Güterverkehr Lesezeit 2 Min. Lesezeit 1 Min.

Aufs Gleis gesetzt

Zwar macht der Schienenverkehr aktuell vor allem durch Streiks von sich reden, jedoch laufen 20 Jahre nach der Bahnreform auch viele Dinge richtig. Denn obwohl der Wirtschaftszweig noch an den Folgen der Finanz- und Wirtschaftskrise knabbert, hat seit dem Jahr 2008 gerade auch mehr Wettbewerb den Schienengüterverkehr beflügelt.

Kernaussagen in Kürze:
  • Mehr Verkehr auf die Schiene zu bringen und den Bundeshaushalt zu entlasten – das waren die Kernziele der Bahnreform im Jahr 1994.
  • Zu den wichtigsten Transportgütern auf der Schiene gehören Kohle und Metallerzeugnisse. Aber auch jeder zweite Neuwagen geht per Bahn auf die Reise.
  • Der Marktanteil der Wettbewerbsbahnen lag im Jahr 2013 bei 33 Prozent – zehn Jahre zuvor waren es gerade einmal 7 Prozent.
Zur detaillierten Fassung

Mehr Verkehr auf die Schiene zu bringen und den Bundeshaushalt zu entlasten – das waren die Kernziele der Bahnreform im Jahr 1994. Beides wurde weitgehend erreicht.

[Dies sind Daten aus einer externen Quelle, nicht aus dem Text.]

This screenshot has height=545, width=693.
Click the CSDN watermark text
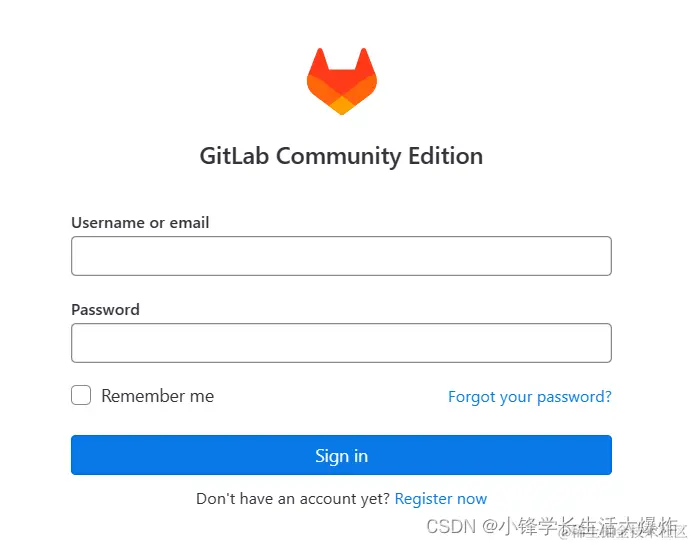coord(552,526)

Im Zuge der Reform wurde unter anderem die Bahn entschuldet und das Schienennetz für Dritte geöffnet. Besonders erfreulich ist, wie sich der Schienengüterverkehr seitdem entwickelt hat (Grafik):

Im Jahr 2013 summierte sich der Gütertransport auf der Schiene auf mehr als 110 Milliarden Tonnenkilometer – ein Anstieg von 60 Prozent seit 1994.

Zugelegt hat der Güterverkehr auch dadurch, dass Transitverbindungen aus dem Süden und dem Osten Europas zu den Häfen an der Nordsee stärker genutzt werden und so der europäische Wirtschaftsraum weiter zusammengewachsen ist. Besonders ausgelastet sind daher auch die Routen im Hinterland der deutschen Seehäfen. Tatsächlich war das Wachstum des Schienengüterverkehrs zwischen 2002 und 2008 so stark, dass die Bahn erstmals seit Jahrzehnten Marktanteile zurückgewinnen konnte.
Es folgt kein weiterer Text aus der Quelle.